=== EXTRAIT PRÉSENTÉ ===

Nous ne savons ce qui l’y poussa plus tard, mais ce dut être quelque hasard, quelque conseil d’ami, le loisir de la vieillesse, la réussite d’un essai tenté par caprice. Toutefois l’apparence peu littéraire et la tournure de simple conversation que présentent ces premiers essais prouvent bien l’absence de toute préoccupation d’artiste. Du reste il resta toujours ce que nous appelons un amateur, et nous verrons que c’est à cette réserve qu’il dut une partie de son originalité. En attendant, tout ce qui se passait dans la cité, tout ce qui de l’histoire générale arrivait à la ville, prenait dans son esprit une vie particulière. Les mots, les proverbes, les observations, lui offraient immédiatement une figure comme un tronçon de satire, une comparaison joyeuse ; chaque fait aussi, chaque action se généralisait dans son imagination et y créait une sorte de type. Seulement il avait une de ces intelligences trop vives, trop impressionnables et trop emportées pour pouvoir produire en leur jeunesse. Elles ont besoin de voir souvent la même chose, pour que cette chose reste en eux ; il faut que le temps fatigue cette fougue d’observation : jusque-là elles ne peuvent rendre leurs impressions que par éclairs et par lueurs.

=== DONNÉES FOURNIES ===

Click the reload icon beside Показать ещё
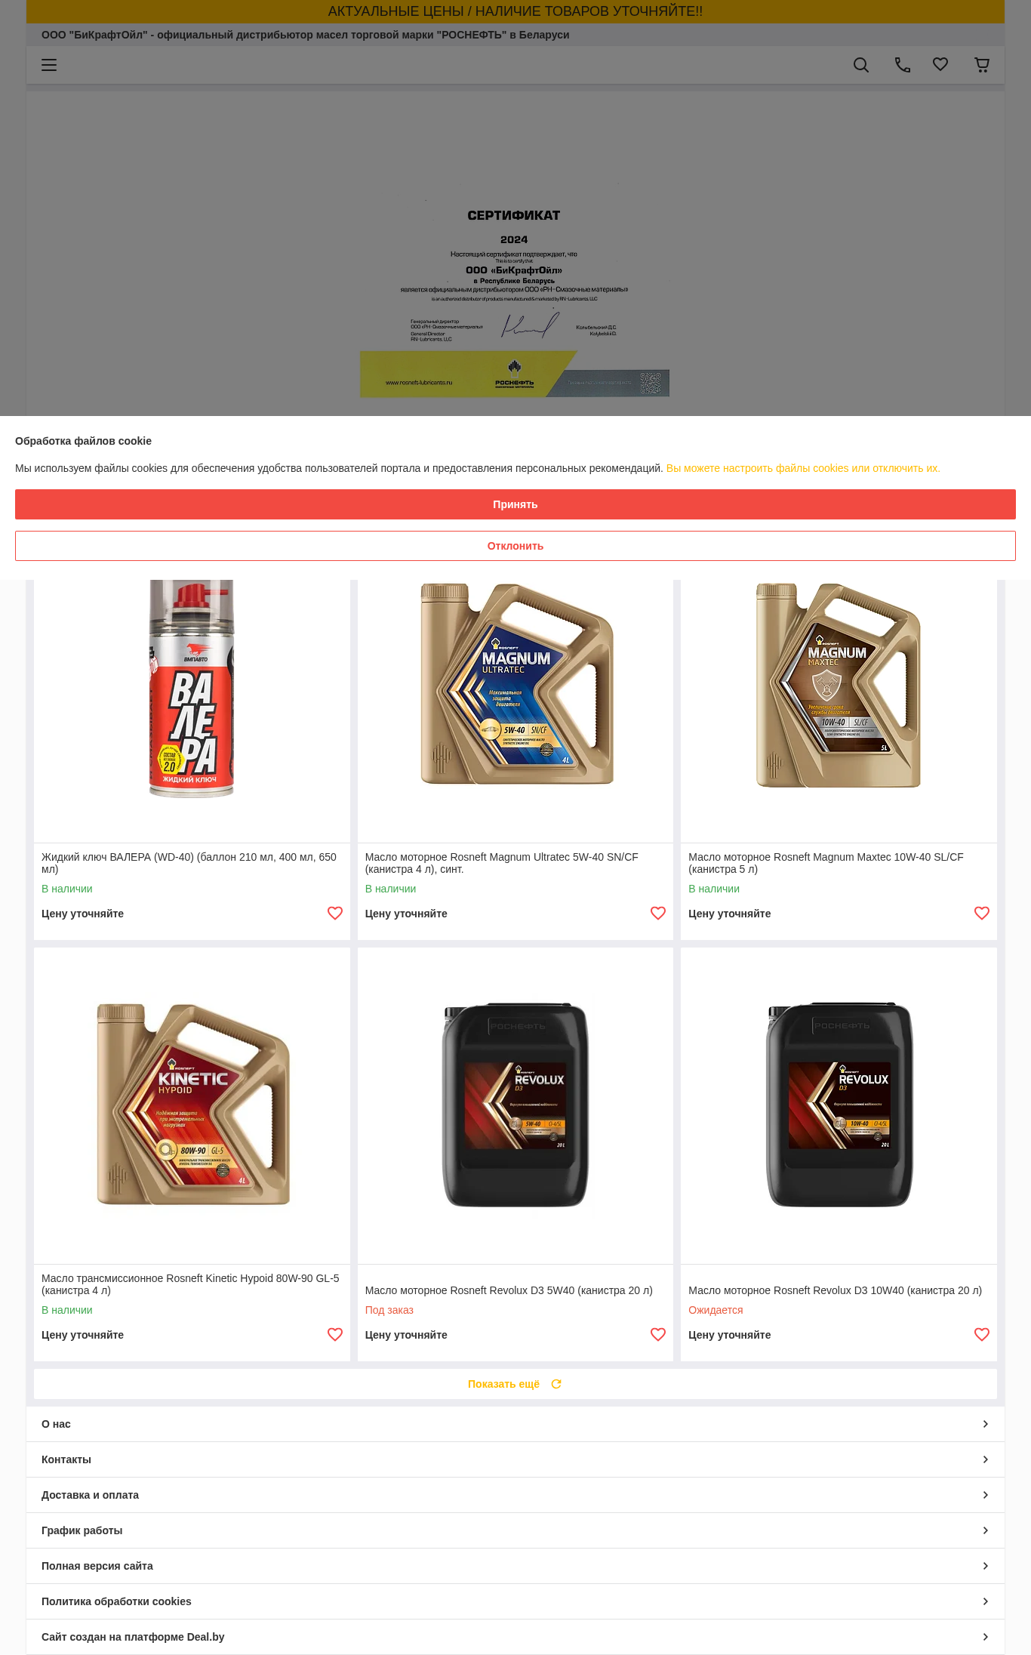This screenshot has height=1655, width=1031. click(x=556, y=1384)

===
=== DONNÉES FOURNIES ===

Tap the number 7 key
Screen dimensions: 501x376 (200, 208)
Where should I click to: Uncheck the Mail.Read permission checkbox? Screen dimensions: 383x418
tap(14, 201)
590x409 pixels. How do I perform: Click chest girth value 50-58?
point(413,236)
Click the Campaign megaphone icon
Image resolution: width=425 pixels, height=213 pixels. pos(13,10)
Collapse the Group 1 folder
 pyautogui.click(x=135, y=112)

===
=== DONNÉES FOURNIES ===

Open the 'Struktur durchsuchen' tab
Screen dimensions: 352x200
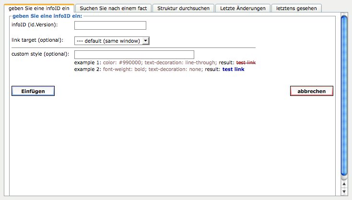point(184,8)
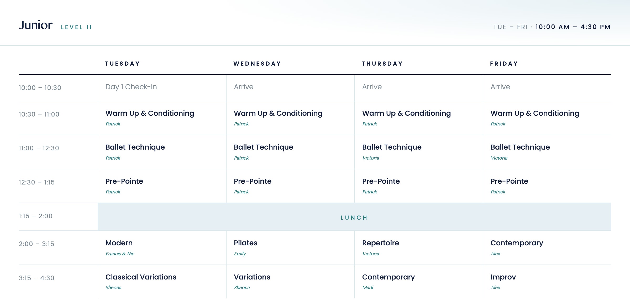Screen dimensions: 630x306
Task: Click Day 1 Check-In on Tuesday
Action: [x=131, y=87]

===

ÉNONCÉ 1:
D'après l'extrait présenté, pourquoi les intelligences trop vives et trop emportées ne peuvent-elles pas produire dans leur jeunesse ? Répondez en une à trois phrases.
ÉNONCÉ 2:
Les affirmations suivantes sont-elles conformes à l'extrait présenté ? Pour chacune, répondez par oui ou non et citez les mots du texte qui tranchent.
(a) L'extrait dit savoir ce qui a poussé plus tard l'homme dont il parle.
(b) Cet homme est toujours resté un amateur.
(c) Les premiers essais montrent un souci d'artiste.

CORRIGÉ COMPLET 1:
Elles ont besoin de voir souvent la même chose pour que cette chose reste en elles, et il faut que le temps fatigue leur fougue d'observation. Jusque-là, elles ne peuvent rendre leurs impressions que par éclairs et par lueurs.

CORRIGÉ COMPLET 2:
(a) Non : « Nous ne savons ce qui l’y poussa plus tard »
(b) Oui : « il resta toujours ce que nous appelons un amateur »
(c) Non : « prouvent bien l’absence de toute préoccupation d’artiste »